Abstract

Abstract BACKGROUND Over the last 2 decades, the use of molecular targeted therapy has revolutionized the cancer treatment landscape and transformed the outcomes and disease prognoses of several cancer entities. The success of targeted therapy is closely tied to the advent of commercially available next generation sequencing (NGS) which has expanded our understanding and knowledge of the genetic drivers and mutations present in a variety of tumors. Unfortunately, in glioblastoma (GBM), the overall effectiveness of targeted therapies remains limited.1 Nonetheless, NGS for GBM patients has been integrated into the standard practice of many neuro-oncologists and is encouraged by the National Comprehensive Cancer Network (NCCN) Guidelines.

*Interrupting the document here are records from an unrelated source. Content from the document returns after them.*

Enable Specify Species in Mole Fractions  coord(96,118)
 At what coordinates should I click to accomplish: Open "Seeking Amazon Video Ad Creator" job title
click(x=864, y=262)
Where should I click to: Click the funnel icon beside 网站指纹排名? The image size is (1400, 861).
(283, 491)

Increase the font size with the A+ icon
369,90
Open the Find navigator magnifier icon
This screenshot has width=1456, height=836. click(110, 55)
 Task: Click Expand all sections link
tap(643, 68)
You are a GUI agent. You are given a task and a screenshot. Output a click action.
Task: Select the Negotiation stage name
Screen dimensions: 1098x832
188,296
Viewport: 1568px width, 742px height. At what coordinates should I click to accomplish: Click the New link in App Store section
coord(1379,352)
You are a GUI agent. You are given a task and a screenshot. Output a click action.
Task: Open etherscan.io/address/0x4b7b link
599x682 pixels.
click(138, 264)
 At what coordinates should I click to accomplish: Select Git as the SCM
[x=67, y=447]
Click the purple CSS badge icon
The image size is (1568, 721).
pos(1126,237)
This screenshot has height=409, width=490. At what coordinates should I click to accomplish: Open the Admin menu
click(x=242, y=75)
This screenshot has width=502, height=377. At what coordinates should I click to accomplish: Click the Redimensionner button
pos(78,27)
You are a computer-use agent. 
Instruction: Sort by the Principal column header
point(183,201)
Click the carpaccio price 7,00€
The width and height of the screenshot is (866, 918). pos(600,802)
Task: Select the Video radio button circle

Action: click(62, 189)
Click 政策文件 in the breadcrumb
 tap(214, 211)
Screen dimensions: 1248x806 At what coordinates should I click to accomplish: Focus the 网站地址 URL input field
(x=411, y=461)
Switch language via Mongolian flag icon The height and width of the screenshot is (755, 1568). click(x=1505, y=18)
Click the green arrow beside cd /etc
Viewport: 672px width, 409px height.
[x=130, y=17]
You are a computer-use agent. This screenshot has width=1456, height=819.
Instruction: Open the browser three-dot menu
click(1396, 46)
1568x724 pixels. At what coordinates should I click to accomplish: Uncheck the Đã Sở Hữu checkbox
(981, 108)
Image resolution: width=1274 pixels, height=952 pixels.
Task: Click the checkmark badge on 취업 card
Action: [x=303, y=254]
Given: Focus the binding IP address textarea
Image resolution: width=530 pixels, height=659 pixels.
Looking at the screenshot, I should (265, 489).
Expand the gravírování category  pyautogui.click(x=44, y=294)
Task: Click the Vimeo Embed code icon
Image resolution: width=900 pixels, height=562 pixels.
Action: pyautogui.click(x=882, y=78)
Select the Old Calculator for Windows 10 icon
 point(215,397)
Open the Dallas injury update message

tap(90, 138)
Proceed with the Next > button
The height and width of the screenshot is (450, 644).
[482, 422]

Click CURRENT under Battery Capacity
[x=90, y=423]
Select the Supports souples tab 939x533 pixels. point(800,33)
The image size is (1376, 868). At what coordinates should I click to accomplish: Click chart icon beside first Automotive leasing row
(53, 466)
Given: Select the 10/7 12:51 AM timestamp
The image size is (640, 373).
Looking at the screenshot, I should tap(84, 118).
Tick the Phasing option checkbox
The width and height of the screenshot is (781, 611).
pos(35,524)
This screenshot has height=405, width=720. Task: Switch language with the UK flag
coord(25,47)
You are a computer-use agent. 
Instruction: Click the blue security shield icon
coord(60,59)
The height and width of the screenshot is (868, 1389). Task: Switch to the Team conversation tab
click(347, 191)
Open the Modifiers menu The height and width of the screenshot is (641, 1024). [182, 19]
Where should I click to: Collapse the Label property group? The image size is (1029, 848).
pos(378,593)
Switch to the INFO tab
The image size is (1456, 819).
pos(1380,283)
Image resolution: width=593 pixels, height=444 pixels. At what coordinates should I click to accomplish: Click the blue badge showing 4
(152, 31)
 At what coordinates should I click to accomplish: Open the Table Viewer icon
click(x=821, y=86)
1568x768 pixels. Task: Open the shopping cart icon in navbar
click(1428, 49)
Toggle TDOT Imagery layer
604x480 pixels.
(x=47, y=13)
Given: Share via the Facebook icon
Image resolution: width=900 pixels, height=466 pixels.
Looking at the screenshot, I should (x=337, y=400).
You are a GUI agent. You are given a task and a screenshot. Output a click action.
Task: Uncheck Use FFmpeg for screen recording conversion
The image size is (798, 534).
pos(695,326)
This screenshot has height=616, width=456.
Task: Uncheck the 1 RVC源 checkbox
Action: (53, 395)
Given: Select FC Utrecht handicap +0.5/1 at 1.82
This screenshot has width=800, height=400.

The purpose of this retrospective chart review is to evaluate how NGS is incorporated into the management of glioblastoma at a single center academic institution. METHODS We identified 85 patients with pathologically confirmed GBM who had NGS done from January 2014-March 2021. The clinical records of all patients were reviewed to denote the frequency of clinical trial enrollment or off-label use of targeted therapy based on the results of NGS. We also denoted the time point in the disease course when NGS was ordered and the trend of frequency of ordering NGS from January 2014-December 2020. RESULTS 28.2% (95% CI 19 to 39.1%) of patients received treatment based on the results of NGS. 8% were enrolled in a clinical trial and 20% were treated with off-label use of targeted therapy at the time of disease progression. There was no statistically significant survival difference seen between patients who had treatment done based on results of NGS compared to those who did not. CONCLUSION NGS results are used to guide treatment or clinical trial enrollment in a significant number of glioblastoma patients, however, the clinical efficacy of this treatment is yet to be determined.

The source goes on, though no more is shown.